Is there anything more exhilarating than that “new car” smell? Even if you’ve never purchased a new car, you know what I’m talking about. One whiff of that unmistakable odor and BOOM – you want a new car.

A few weeks ago I found myself struggling with this very dilemma. My current vehicle (a 2002 Chrysler minivan) is perfectly fine, but every fiber of my being wants to upgrade. My inner car shopper wants something more stylish and sporty – something a little more “me.”

Instead of resisting the urge, I just jumped right in. I started trolling websites (AutoSmart, Consumer Reports, Auto Trader) and before I knew it, I had a shiny new car picked out. My excitement knew no bounds!

Before this shiny gem could sit in my driveway though, I’d need an auto loan. Even though rates are excellent, my excitement took a hit when I looked up what my monthly payment would be.

You see, I’ve been working on getting my finances under control. I’ve learned to budget, I’ve started saving and I’m working on paying down my debt. All of a sudden, the thought of taking on more debt was not so appealing- regardless of how badly I wanted those heated seats. 

Yes, my current vehicle is missing the luxury items I want (navigation, Bluetooth and those coveted heated seats), but I also don’t have a car payment. Not to mention my dirt-cheap insurance and my tag only costs $44 each year. 

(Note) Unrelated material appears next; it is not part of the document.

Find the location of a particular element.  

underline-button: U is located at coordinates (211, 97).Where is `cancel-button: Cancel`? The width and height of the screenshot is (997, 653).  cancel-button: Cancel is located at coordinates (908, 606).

So what’s a girl to do? How can I be financially responsible, but still have the car of my dreams? After careful consideration, I’ve decided to do the following:

  1. Postpone my car purchase for at least six months. There’s no need to rush into a large purchase.
  2. During my six-month hiatus, I’m making a car payment to myself. This will help me to determine if I can truly afford a monthly payment.
  3. After the six months, if I decide to move forward with my purchase, I’ll have a nice down payment with the money I’ve saved.

Regardless of what happens – current car versus new car – I know I’ve made a financially smart decision and won’t have buyer’s remorse from making an impulse decision.